**課題の目的:**
保護猫ロンくんについての文章の続きを、最後の文のあとから書いてください。

**読解文:**
——————

食欲のない保護猫は腎不全だった 入院中もごろごろ甘えてご挨拶 頑張り続けるあなたに幸が訪れますように
今から数年前、福岡県のとあるエリアで外猫たちのTNRが実施されました。そこではすべての外猫の不妊手術を実施した後、元いた場所にリターンする予定でしたが、そのうちの1匹に後ろ足の動きがおかしい白黒の猫がいました。
丸っこい体と凝視するような瞳がかわいいオスのロンくんという猫です。TNRを実施した福岡県のボランティアチーム、わんにゃんレスキュー・はぴねすでは、「後ろ足が悪いまま地域にリターンさせても、幸せにはなれないかも」と考え、ロンくんだけはリターンせず、保護に切り替え、優しい里親さんとのマッチングを目指すことにしました。
■人間との生活に少しずつ慣れたものの、何故かエサを食べなくなった
保護当初は警戒気味だったロンくんでしたが、だんだんと人間との生活に慣れていきました。そして、「家猫トレーニング」をするのと合わせて、里親募集もスタート。ロンくんの柔軟な性格とイケメンぶりなら、「ずっとのお家」探しもそう時間はかからないだろうと当初は思われていました。
しかし、程なくしてロンくんはエサを食べたがらなくなりました。食べようとしてもヨダレを垂らし、何かが痛いのか悲鳴をあげるばかりの日々が続きました。
■ロンくんは腎不全を起こしていた
動物病院での診断は当初「歯茎に何らかの炎症が起きているのかもしれない」といったもので、投薬治療を行なった後に、最終手段として全身麻酔による全抜歯も実施。多少はエサを口にできるようになったロンくんでしたが、それでも度々エサを食べる際にやはり痛がって悲鳴をあげることがありました。
そして、何とかエサを口にすることがあっても、ロンくんは痩せていく一方です。改めて動物病院に連れていくと、なんとロンくんは腎不全を起こしていることが判明。即入院し酸素室で過ごすことになりました。

——————

**抜粋データ:**
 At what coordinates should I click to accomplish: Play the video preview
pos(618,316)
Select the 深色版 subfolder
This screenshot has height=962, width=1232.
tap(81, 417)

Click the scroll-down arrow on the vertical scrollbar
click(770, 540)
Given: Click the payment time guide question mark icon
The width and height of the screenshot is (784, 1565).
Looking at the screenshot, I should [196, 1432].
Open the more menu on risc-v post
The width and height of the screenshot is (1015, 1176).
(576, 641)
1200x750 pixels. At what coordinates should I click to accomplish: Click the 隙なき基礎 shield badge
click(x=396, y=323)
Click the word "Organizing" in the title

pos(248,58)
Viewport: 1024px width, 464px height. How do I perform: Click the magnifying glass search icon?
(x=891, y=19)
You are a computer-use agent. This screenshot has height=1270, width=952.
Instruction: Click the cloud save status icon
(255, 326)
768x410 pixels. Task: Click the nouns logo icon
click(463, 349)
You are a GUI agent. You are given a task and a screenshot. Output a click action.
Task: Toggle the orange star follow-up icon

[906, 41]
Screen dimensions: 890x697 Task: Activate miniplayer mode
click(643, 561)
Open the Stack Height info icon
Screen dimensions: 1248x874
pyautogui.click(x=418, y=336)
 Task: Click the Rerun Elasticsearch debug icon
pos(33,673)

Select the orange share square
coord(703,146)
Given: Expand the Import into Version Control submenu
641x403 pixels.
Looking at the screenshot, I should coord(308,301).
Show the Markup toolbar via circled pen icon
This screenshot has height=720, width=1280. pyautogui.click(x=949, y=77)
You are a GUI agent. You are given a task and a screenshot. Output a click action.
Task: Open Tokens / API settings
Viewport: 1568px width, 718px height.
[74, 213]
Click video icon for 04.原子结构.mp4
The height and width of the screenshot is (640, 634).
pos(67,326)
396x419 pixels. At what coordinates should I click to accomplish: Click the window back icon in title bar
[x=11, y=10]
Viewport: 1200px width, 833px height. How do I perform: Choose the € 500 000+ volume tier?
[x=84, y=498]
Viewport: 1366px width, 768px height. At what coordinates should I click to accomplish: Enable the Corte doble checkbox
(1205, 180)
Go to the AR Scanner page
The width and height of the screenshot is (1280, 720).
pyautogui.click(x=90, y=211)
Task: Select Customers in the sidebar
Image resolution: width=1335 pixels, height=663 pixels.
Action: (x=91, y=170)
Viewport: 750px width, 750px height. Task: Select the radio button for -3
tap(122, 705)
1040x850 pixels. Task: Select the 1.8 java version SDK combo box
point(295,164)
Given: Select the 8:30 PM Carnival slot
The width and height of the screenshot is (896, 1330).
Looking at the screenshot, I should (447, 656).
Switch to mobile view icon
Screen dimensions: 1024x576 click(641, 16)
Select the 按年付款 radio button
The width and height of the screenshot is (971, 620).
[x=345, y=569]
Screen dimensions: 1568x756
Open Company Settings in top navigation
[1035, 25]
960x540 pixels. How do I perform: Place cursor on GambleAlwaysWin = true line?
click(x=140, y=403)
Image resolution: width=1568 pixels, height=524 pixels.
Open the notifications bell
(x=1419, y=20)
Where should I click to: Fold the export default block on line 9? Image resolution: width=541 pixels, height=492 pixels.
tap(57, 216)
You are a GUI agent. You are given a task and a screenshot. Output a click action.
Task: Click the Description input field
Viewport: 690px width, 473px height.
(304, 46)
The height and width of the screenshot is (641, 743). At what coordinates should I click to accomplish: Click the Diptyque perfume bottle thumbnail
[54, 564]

——————

**解答例:**
■入院中でもメンバーの姿を見ればゴロゴロ
静脈点滴を受けるようになり、少し痛みが和らいできたのかロンくんは表情が柔らかくなりました。そして、酸素室の中にいてもはぴねすメンバーの姿を前にして大喜び。立ち上がってこちらに歩いてきてくれ、ゴロゴロと喉を鳴らしてご挨拶。やはり自分の命を救い愛情を注いでくれたメンバーに、ずっと変わらぬ信頼を寄せているように映りました。
■頑張り続けるロンくんに「お家」が見つかりますように
しばらくしてロンくんは退院することになりました。腎不全の完治は難しく悪化しないように献身的な世話をし続ける必要がありますが、それでも体調が安定したことでの退院でした。
がんばるロンくんを前に「退院できて良かったね」「よく頑張ったね」と優しく声をかけるメンバーでしたが、その一方、相変わらずエサを嫌がることがあり、またベッドで寝ている間にしかトイレをしなくなりました。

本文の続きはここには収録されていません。